# ClickType
ClickType is a ClickHouse client for Rust designed for bulk data ingestion and type-safe query construction. It focuses on explicit memory control and high performance by utilizing the RowBinary format.
## Key Features
* **Data Modeling**: Schema definition via the `#[derive(ClickTable)]` macro.
* **Batch Ingestion**: Async buffering system with active memory management and backpressure control.
* **Query Builder**: Fluent API for SQL generation, validating column names and types at compile time.
* **Observability**: Native integration with the `tracing` ecosystem for monitoring latencies and errors.

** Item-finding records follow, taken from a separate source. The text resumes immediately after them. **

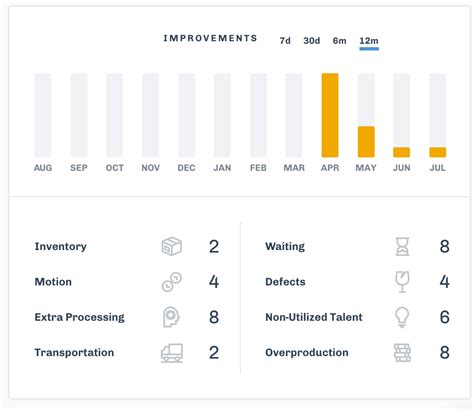474x410 pixels.
Task: Click the Inventory box icon
Action: coord(172,246)
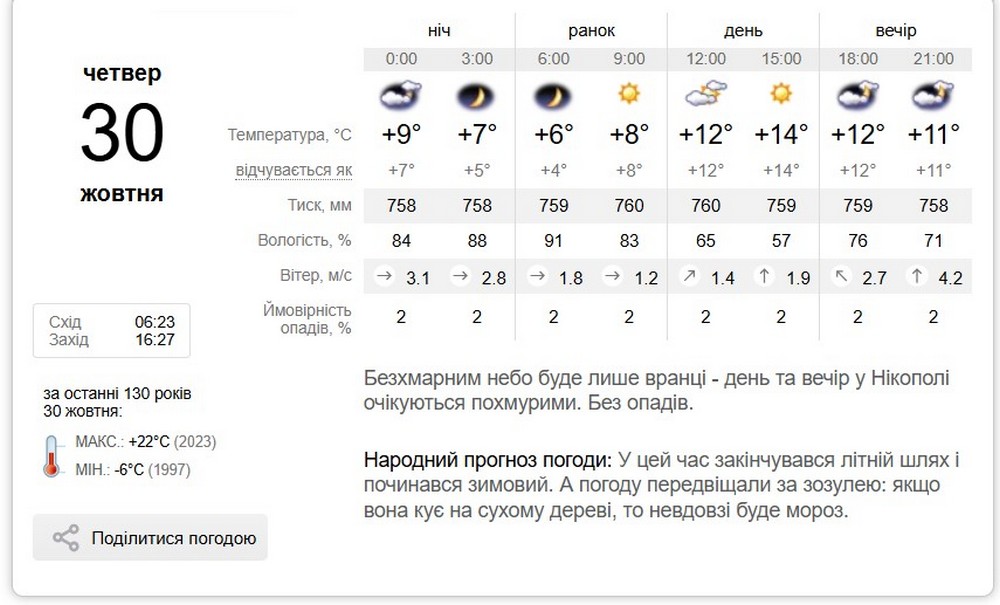Click the Поділитися погодою button
Screen dimensions: 1000x605
[x=149, y=537]
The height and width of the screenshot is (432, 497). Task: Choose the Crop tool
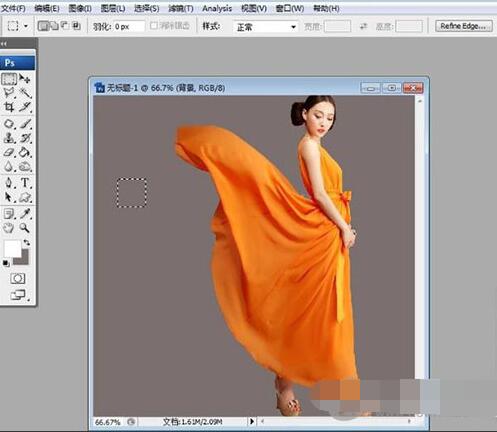click(9, 107)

* **Complex Types**: Support for `Nullable`, `LowCardinality`, `Array`, and `Map`.
---
## Installation
Add the dependency to your `Cargo.toml` file:
```toml
[dependencies]
clicktype = "0.1"
tokio = { version = "1", features = ["full"] }
tracing = "0.1"
```
---
## Table Definition
Map your ClickHouse tables to Rust structs. The macro handles serialization and DDL generation.
```rust
use clicktype::prelude::*;
#[derive(ClickTable)]
#[click_table(name = "user_events", primary_key = "user_id")]
pub struct UserEvent {
#[click_column(primary_key)]
pub user_id: u64,
pub timestamp: DateTime64<3>,
pub event_type: LowCardinality<String>,
pub properties: Map<String, String>,
pub session_id: Nullable<String>,
#[click_column(materialized = "now()")]
pub server_time: DateTime64<3>,
}
```
---
## Data Ingestion (Batcher)
The `Batcher` manages the grouping of rows in memory before sending them to ClickHouse. It allows configuration of row limits, buffer sizes, and timeouts.
### Memory and Error Management
* **Memory Release**: The internal buffer is automatically reduced after a flush if it exceeds the configured threshold (`buffer_shrink_threshold`).
* **Supervision**: The `spawn()` method returns the worker's `JoinHandle` to detect unexpected stops or panics.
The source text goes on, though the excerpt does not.